All of which is exactly what you would expect, given the historical association of Scotland with the Labour Party. There’s no lack of material out there on all these points. I’ve nothing to add, except to point you towards the often wonderful writing of wee ginger dug and Irvine Welsh’s surprisingly measured reply to the patent nonsenses of socialist internationalist nay-sayers.
More dangerous, as far as I’m concerned, is Will Hutton’s constitutionally modified version of the left-wing version of the ‘no’ case:
The only offer that can now persuade Scotland not to secede is to trump that half-cock quasi-federalism [his term for Scottish independence] with a proper version. Westminster’s party leaders must offer to create a federal Britain and irrevocably commit to a constitutional convention to discuss its implementation if Scotland votes no.
(You really want to see more of that writing style? Really? Here’s the link then.)
It’s not dangerous because of its beauty (obviously) or its vagueness. It’s not even dangerous because it’s the same thing Will Hutton has said about everything since he first published The State We’re In to great New Labour acclaim in 1995.
It is dangerous solely because of its complexity.
If you want Scottish independence, and you live in Scotland, you have the option of voting for it. That’s a ‘yes’. It may not be as good as you hope, and it may not solve all your problems, but you are likely to get something like independence. When the conditions of independence prove difficult and the constitutional guarantees your government made to the UK prove awkward, there’s a pretty good chance they’ll renegotiate. Meaning that you’ll have … independence. I think you get the point. Simples.
On the other hand, if you want a ‘Federal Britain’, you do not have any option on the ballot paper to indicate this. By voting ‘no’ in the hope of achieving federalism, you are voting to let other people decide whether to give you federalism. Unnecessary complexity number one.

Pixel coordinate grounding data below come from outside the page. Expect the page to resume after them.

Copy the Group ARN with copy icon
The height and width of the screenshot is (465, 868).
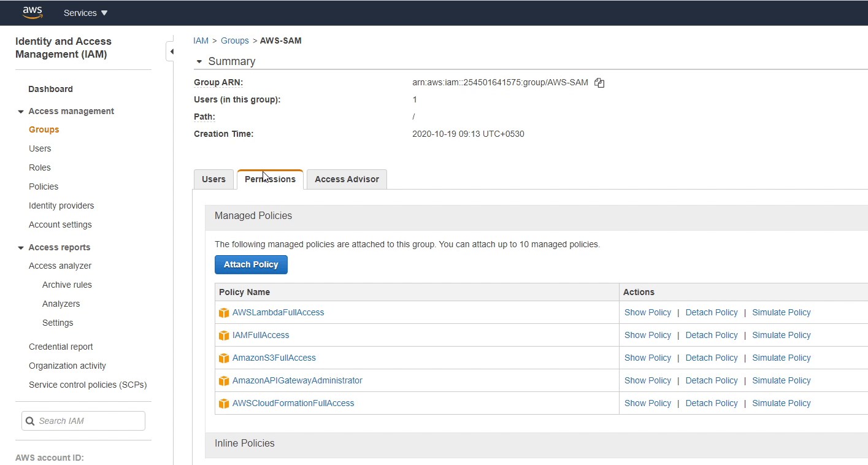point(599,83)
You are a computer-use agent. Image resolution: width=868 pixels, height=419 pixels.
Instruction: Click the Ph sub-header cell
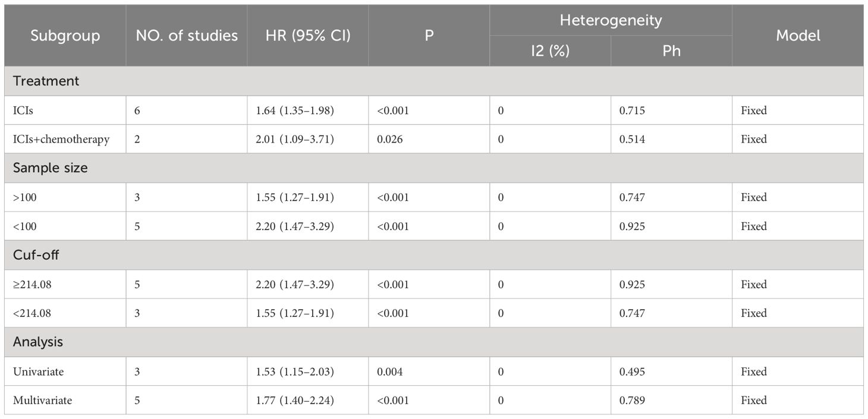(671, 51)
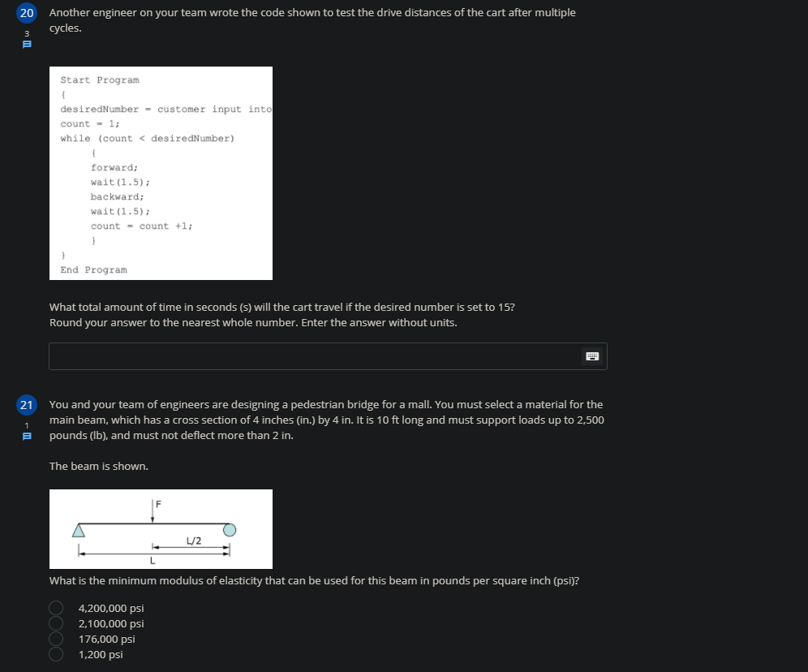Select the question 20 number badge

click(x=27, y=12)
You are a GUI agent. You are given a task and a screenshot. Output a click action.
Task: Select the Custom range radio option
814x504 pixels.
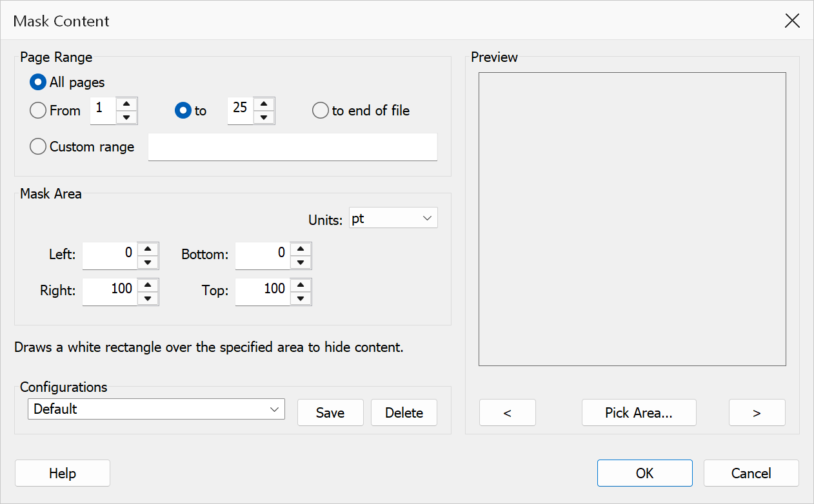(x=38, y=147)
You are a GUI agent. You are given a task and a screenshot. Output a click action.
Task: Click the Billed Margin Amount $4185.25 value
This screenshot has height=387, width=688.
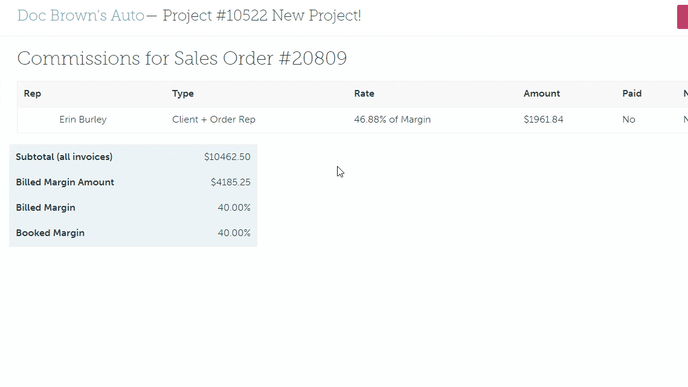[230, 182]
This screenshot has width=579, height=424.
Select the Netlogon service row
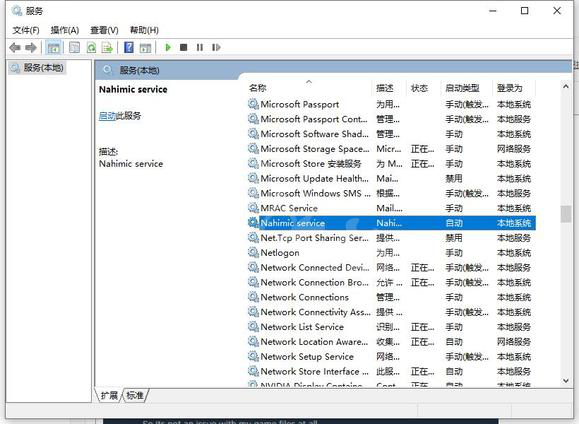(x=391, y=253)
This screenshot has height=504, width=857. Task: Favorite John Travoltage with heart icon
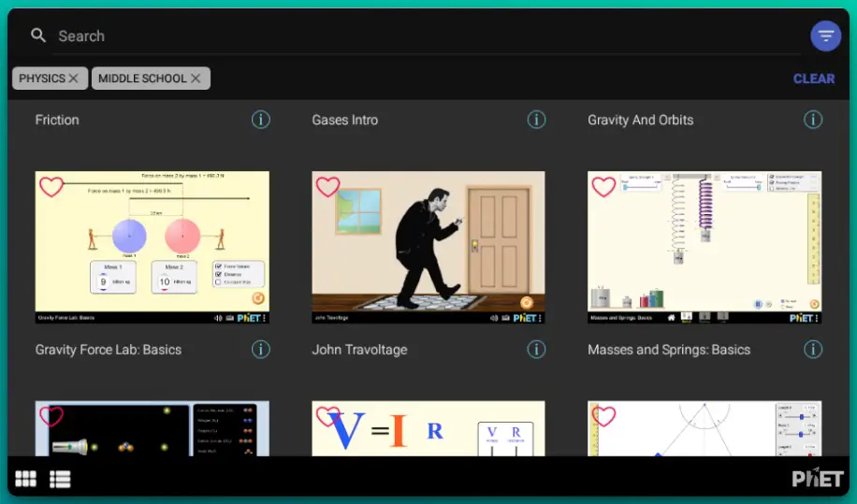(x=327, y=187)
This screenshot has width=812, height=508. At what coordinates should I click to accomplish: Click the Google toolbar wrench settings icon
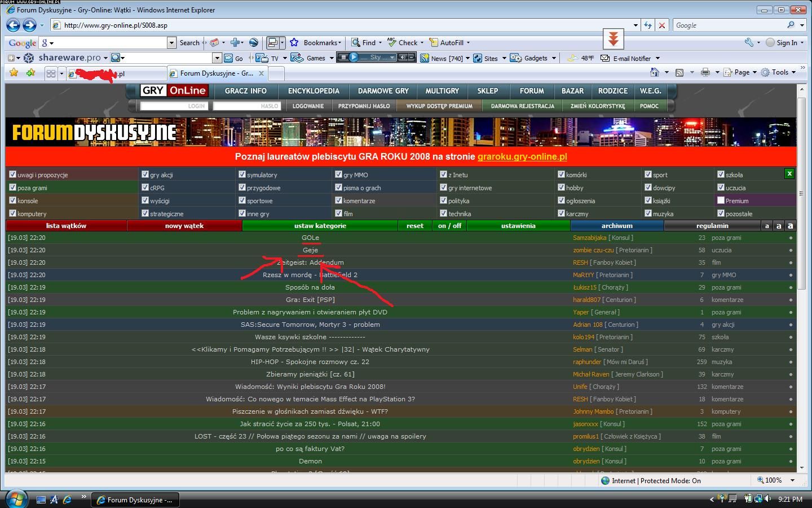coord(749,42)

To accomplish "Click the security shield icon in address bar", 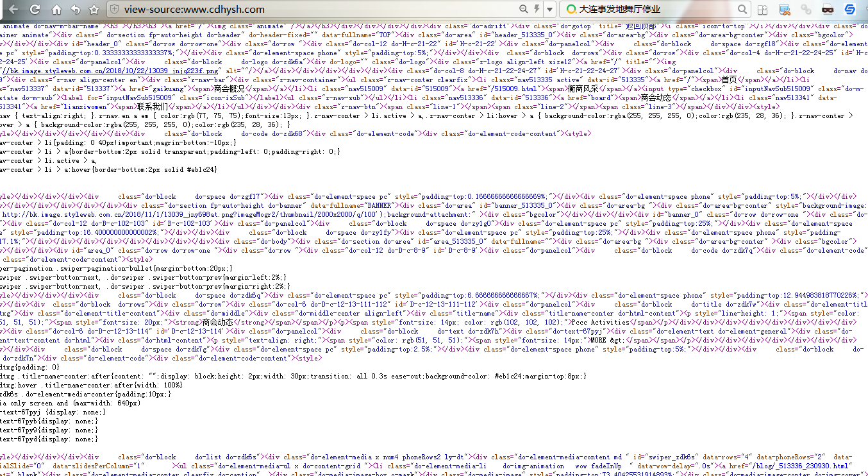I will pos(114,10).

By this being ‘offered by Westminster’s party leaders’ rather than simply chosen by the people, we have entered another area of unnecessary complexity. In fact, we have entered as many areas of unnecessary complexity as there are party leaders. Is Caroline Lucas a ‘leader’, or a whole party in herself? Should her view have the same weight as David Cameron’s? As Alex Salmond’s? Is Douglas Carswell the UKIP leader in Westminster since his defection from the Tories? Or should his seat at the negotiating table be taken by his party leader, who is not an MP? Maybe these complications could be overcome if we ignored Hutton’s wording and took him to mean that the government and official opposition should together offer to create a federal Britain.
That would mean asking the leader of the Conservative and Unionist Party of Great Britain to offer something like the opposite of what his party exists for. The clues are, you’ll have noticed, in the name. That’s three more areas of unnecessary complexity depending on how his members and voters and pet tabloids react to the implications of Federalism. The Labour Party is ambivalent about federalism, and contains a number of habitually ineffectual ‘left-wingers’ who turn into raging lions when the powers of the House of Commons are in doubt. Remember Leo Abse? Exactly. That’s an unforseeable number more areas of unnecessary complexity.
Constitutional convention. I’m not entirely sure what a constitutional convention would look like. Or who would be in it. Or where it would be (surely not London, that would be a bit weird). Or what would be done about the people who were in it to wreck it from the start. Like David Cameron… Only joking. Oh, actually, I’m not. That’s at least four more areas of unnecessary complexity. Even before we ask who would make the tea. Or get the contract for the internet connection. Or go to the supermarket for the bogroll. Or provide the security. Or plan the opening ceremony.
Not that it would happen anyway. After all, it would require ‘irrevocable commitment’. An unbreakable promise, in everyday language. From politicians. Frankly, I’m not sure whether this is another unnecessary complexity or just downright stupid.
There are no third options in this referendum. Anyone who votes “No” in the hope that working-class solidarity will make nation-states outdated is making life just a bit too complicated. And anyone who votes “No” in the hope of witnessing the birth of Hutton’s utopian pipedream of mild constitutional reform needs their nut examined.